EFFECTS OF BOARDROOM TUSSLE ON STOCK RETURN OF MALAYSIAN LISTED COMPANIES
DOI:
https://doi.org/10.37134/jcit.vol8.7.2018Keywords:
Boardroom tussle, Cumulative abnormal return, Agency theory, Reputation damage, Efficient market hypothesisAbstract
Due to differences in opinions and goals, disagreement within the board of directors is common in corporate world. Conflicts in the boardrooms can occur not just between groups of shareholders trying to acquire controlling interest in a company, but also between executive and non-executive directors who represent different stakeholders. Reputation damaging effects model predicts that boardroom tussle events have negative influence on stock returns, whilst the concentration of ownership and control that followed after the tussles can reduce agency problem and positively influence stock returns.

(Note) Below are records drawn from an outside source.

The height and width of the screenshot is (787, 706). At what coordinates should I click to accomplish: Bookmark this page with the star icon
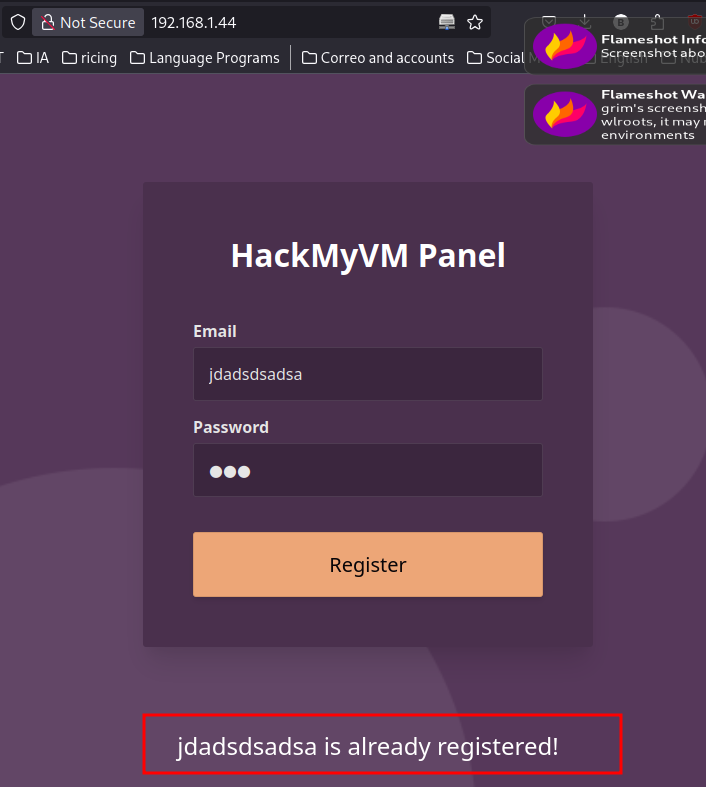tap(475, 23)
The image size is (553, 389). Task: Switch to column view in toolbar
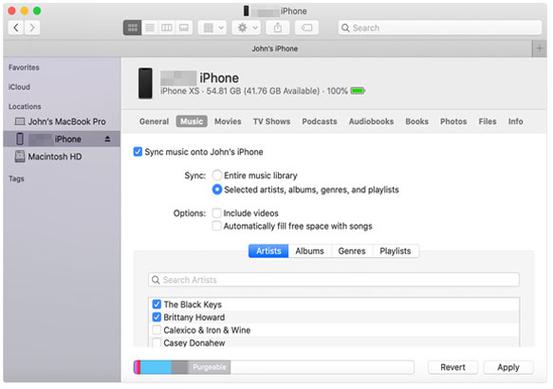pyautogui.click(x=166, y=28)
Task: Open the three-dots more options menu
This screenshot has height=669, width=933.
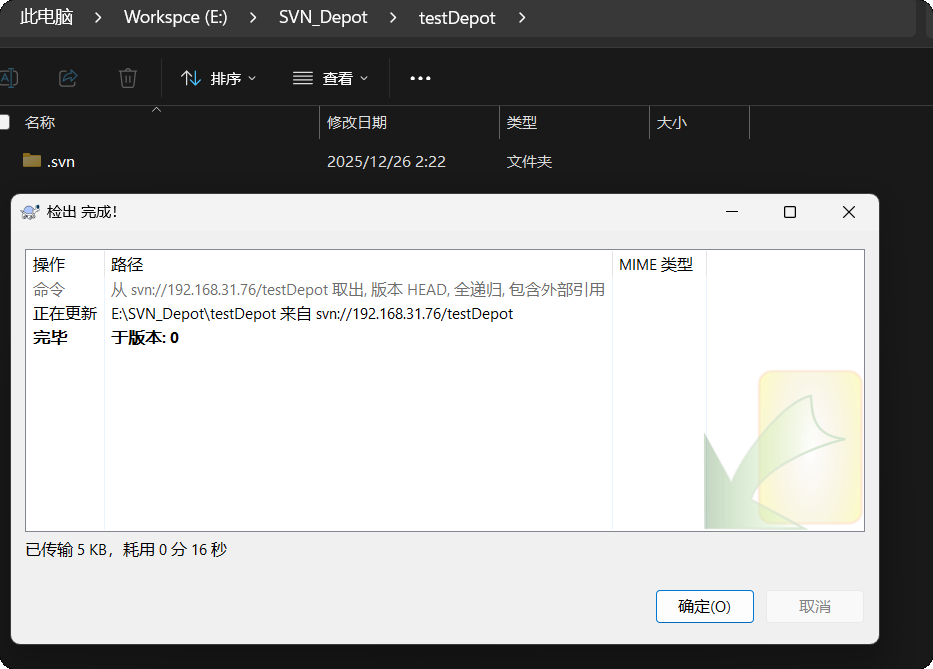Action: pos(420,78)
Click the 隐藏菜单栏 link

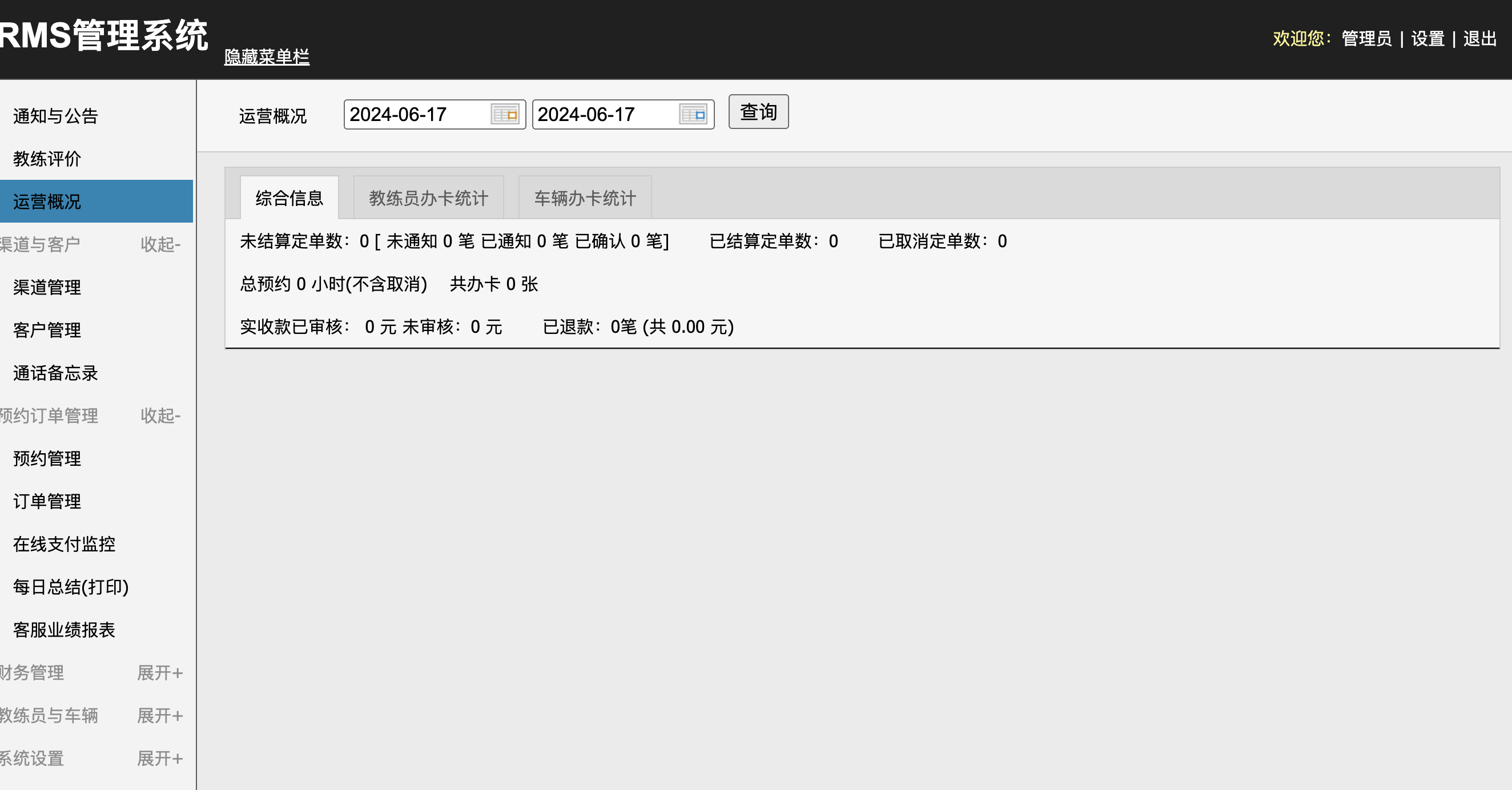click(267, 57)
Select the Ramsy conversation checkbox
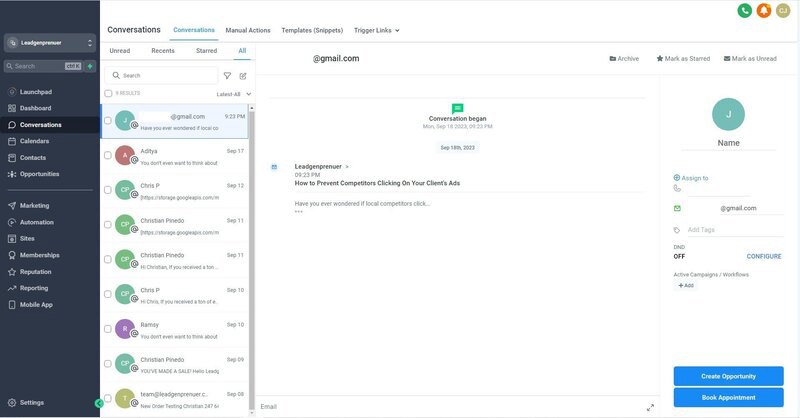The height and width of the screenshot is (418, 800). [108, 329]
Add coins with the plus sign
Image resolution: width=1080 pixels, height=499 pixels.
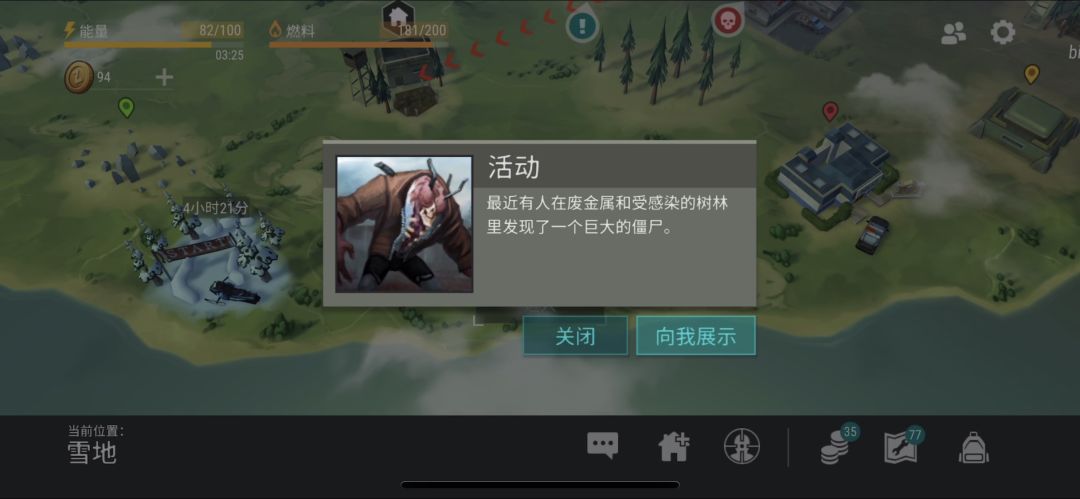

This research includes all the 30 events of boardroom tussles involving 10 public listed companies over the period from year 2014 to year 2017 that are announced in Bursa Malaysia website as the sample. This research applies paired-sample compare means ttest method with hypothesized mean difference value of zero to determine whether cumulative abnormal return (CAR) is significant over various event windows for boardroom tussles. Results show that CAR is generally positive before the announcement, but become negative thereafter. In addition, CAR of affected companies is significantly negative over the period of five trading days after the event, indicating that the Malaysian stock market might not be semi-strong form efficient. Stock traders can utilise public information on boardroom tussle to sell the shares of affected company and purchase back five trading days later to earn an abnormal profit.